Entries supplied:
==========
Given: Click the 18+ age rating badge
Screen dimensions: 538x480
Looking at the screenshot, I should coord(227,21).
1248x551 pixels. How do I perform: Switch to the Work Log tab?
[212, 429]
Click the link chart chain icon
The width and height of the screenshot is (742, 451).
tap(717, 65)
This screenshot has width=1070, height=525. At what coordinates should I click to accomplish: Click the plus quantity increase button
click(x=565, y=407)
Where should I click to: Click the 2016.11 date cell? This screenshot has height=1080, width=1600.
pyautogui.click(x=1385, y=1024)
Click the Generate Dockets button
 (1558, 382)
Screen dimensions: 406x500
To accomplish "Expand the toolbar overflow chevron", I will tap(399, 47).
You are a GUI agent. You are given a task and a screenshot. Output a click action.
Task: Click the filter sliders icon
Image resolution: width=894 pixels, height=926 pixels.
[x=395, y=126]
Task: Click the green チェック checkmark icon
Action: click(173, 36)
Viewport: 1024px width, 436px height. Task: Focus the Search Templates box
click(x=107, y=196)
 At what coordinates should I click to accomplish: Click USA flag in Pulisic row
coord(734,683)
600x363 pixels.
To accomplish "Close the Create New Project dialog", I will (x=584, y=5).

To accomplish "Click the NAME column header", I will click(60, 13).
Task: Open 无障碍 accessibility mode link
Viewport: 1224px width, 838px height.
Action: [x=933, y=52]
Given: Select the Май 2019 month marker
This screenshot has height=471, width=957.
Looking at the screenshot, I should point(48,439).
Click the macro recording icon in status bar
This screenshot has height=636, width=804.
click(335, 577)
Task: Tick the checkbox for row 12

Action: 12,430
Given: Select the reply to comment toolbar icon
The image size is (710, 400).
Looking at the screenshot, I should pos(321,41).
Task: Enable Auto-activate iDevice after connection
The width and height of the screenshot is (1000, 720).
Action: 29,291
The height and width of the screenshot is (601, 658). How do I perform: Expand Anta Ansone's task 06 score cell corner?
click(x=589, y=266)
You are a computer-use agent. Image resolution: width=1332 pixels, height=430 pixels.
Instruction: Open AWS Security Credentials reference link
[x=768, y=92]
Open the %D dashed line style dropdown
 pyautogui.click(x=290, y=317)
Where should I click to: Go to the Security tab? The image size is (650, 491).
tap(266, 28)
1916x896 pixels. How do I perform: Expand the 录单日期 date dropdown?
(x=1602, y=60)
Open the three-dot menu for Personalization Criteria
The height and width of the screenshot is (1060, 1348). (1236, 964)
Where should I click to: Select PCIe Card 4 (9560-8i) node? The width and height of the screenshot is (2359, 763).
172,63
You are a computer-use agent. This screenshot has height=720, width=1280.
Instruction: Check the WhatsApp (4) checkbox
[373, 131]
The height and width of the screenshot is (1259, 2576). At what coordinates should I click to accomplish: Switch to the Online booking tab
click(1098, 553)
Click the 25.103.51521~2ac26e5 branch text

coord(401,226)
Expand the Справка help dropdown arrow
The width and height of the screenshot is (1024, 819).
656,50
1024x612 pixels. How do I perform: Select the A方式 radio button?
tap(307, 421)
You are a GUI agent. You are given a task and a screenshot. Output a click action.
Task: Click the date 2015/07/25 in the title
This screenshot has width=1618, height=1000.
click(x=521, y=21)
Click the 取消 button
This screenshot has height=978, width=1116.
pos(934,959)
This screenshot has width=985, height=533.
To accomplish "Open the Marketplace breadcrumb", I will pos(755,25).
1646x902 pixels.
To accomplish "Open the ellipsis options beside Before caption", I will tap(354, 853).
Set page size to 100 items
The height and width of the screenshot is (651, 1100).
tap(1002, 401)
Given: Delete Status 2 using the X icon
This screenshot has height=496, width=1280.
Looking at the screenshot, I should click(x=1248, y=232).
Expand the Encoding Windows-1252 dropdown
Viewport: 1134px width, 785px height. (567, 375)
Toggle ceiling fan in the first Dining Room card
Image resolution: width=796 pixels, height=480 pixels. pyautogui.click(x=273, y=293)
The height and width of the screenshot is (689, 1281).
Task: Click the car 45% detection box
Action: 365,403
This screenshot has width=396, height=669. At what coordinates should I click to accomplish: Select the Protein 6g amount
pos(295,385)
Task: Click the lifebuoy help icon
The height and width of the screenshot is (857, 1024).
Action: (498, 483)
==========
Goal of the exercise: In the entries above, locate every line with the word "will" and copy it.

Your response:
To accomplish "Expand the toolbar overflow chevron", I will tap(399, 47).
To accomplish "Close the Create New Project dialog", I will (x=584, y=5).
To accomplish "Click the NAME column header", I will click(60, 13).
To accomplish "Open the Marketplace breadcrumb", I will pos(755,25).
To accomplish "Open the ellipsis options beside Before caption", I will tap(354, 853).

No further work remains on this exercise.